**ASSIGNMENT**
When the line containing "This screenshot has height=823, width=380." is found in the data below, copy it and each line after it through the line containing "Click the 远程监控", exactly and with no others.

[Stored items]
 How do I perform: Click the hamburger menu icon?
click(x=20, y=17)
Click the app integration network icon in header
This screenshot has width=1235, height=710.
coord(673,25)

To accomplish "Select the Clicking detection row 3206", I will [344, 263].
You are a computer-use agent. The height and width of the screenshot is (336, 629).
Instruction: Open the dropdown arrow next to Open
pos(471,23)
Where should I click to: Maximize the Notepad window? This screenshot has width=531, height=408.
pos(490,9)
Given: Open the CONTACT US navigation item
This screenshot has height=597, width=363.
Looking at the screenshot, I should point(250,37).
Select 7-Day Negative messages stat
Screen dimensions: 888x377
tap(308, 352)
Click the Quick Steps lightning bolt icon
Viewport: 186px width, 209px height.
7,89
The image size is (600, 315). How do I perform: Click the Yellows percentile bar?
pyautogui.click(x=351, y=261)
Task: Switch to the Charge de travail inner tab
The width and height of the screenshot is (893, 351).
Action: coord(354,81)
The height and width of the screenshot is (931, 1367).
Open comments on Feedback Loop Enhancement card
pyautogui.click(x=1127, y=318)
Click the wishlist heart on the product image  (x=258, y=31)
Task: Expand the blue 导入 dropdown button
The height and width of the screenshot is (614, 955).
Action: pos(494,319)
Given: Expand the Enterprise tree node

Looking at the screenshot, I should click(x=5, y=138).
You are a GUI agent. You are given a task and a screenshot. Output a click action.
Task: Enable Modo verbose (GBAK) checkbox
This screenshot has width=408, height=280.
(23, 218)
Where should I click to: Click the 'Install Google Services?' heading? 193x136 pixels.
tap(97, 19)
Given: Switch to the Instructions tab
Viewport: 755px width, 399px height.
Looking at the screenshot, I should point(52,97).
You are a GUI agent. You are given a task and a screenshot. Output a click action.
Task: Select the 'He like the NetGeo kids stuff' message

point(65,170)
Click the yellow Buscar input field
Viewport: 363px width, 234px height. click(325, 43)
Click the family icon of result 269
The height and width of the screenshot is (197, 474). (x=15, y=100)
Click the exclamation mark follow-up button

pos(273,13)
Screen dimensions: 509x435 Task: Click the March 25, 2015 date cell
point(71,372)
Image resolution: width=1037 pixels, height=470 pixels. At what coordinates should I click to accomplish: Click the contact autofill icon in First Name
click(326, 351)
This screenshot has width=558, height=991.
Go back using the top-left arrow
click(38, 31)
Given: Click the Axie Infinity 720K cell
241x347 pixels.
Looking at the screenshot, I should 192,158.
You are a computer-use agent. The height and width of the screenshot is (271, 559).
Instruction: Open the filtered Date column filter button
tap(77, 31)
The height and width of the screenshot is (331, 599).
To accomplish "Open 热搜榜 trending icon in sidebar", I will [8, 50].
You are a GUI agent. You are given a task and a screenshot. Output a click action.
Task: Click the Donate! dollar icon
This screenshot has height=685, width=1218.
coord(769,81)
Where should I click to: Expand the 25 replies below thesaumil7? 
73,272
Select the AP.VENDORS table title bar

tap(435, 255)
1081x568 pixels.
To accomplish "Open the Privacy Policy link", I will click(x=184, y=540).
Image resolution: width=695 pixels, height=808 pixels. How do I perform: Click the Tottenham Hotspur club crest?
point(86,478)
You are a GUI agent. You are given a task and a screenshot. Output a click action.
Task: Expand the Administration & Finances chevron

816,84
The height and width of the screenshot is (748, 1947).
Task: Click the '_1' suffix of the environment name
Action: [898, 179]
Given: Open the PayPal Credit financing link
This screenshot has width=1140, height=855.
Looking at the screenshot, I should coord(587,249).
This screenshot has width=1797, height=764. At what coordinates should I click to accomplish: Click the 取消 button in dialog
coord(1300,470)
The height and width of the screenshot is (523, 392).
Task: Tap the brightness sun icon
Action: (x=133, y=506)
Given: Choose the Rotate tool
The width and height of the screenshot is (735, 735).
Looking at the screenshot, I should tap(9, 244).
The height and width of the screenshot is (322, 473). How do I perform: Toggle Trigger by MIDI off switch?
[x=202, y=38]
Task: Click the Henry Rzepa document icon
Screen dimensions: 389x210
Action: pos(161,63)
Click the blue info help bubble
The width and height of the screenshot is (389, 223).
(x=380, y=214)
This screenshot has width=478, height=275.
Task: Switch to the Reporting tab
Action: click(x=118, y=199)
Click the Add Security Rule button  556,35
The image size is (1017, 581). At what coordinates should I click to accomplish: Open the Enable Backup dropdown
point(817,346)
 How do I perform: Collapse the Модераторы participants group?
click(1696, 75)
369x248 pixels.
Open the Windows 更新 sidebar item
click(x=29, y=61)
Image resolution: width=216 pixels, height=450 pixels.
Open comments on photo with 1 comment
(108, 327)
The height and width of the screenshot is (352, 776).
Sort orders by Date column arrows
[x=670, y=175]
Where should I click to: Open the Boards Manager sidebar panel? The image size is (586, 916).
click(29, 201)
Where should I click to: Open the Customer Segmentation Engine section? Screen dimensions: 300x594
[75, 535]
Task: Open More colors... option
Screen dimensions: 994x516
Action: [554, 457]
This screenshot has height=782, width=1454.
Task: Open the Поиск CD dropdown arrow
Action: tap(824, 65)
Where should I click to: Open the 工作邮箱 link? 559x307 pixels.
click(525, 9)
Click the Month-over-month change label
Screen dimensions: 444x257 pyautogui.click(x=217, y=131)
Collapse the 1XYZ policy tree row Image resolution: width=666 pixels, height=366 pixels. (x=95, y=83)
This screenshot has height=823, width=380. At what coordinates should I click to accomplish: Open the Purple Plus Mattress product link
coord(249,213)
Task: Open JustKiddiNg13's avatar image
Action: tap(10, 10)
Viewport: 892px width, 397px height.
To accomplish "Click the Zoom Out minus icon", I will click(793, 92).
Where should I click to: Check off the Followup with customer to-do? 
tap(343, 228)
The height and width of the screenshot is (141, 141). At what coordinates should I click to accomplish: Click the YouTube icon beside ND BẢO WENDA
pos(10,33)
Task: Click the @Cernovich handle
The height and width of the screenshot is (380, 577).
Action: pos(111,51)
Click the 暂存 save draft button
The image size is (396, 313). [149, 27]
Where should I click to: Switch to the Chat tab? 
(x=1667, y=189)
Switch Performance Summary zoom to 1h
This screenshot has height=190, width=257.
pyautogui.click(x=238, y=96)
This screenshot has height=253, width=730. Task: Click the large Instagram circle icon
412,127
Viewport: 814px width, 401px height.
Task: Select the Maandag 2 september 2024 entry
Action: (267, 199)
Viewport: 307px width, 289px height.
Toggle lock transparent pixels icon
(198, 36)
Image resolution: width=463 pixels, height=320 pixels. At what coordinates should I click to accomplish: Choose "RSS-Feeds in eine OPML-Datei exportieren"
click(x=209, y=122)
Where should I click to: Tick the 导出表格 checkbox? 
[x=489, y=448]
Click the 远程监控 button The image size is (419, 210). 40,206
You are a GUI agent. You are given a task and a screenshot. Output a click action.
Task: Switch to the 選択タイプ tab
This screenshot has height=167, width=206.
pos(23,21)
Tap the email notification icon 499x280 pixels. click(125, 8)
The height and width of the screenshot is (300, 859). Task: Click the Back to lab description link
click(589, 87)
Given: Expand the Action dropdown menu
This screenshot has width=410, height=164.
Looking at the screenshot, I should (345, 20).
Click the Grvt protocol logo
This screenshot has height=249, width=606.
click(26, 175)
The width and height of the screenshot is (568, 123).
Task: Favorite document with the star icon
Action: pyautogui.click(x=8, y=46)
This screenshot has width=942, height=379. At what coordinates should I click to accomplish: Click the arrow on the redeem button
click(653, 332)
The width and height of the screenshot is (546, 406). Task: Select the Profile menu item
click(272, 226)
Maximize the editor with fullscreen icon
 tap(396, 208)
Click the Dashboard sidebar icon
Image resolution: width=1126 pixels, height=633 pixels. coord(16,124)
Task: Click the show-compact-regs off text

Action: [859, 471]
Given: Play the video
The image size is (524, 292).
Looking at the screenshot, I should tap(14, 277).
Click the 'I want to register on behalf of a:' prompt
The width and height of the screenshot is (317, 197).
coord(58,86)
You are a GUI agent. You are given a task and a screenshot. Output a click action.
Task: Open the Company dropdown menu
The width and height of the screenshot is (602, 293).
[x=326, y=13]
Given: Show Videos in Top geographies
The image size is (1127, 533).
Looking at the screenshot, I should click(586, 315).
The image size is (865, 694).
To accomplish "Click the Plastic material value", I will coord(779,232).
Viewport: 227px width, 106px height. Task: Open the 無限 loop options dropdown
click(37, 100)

**WRITTEN SOLUTION**
This screenshot has height=823, width=380. At what coordinates should I click to accomplish: Open the Purple Plus Mattress product link
coord(249,213)
Task: Open JustKiddiNg13's avatar image
Action: tap(10, 10)
Viewport: 892px width, 397px height.
To accomplish "Click the Zoom Out minus icon", I will click(793, 92).
Where should I click to: Check off the Followup with customer to-do? 
tap(343, 228)
The height and width of the screenshot is (141, 141). At what coordinates should I click to accomplish: Click the YouTube icon beside ND BẢO WENDA
pos(10,33)
Task: Click the @Cernovich handle
The height and width of the screenshot is (380, 577).
Action: pos(111,51)
Click the 暂存 save draft button
The image size is (396, 313). [149, 27]
Where should I click to: Switch to the Chat tab? 
(x=1667, y=189)
Switch Performance Summary zoom to 1h
This screenshot has height=190, width=257.
pyautogui.click(x=238, y=96)
This screenshot has height=253, width=730. Task: Click the large Instagram circle icon
412,127
Viewport: 814px width, 401px height.
Task: Select the Maandag 2 september 2024 entry
Action: (267, 199)
Viewport: 307px width, 289px height.
Toggle lock transparent pixels icon
(198, 36)
Image resolution: width=463 pixels, height=320 pixels. At what coordinates should I click to accomplish: Choose "RSS-Feeds in eine OPML-Datei exportieren"
click(x=209, y=122)
Where should I click to: Tick the 导出表格 checkbox? 
[x=489, y=448]
Click the 远程监控 button The image size is (419, 210). 40,206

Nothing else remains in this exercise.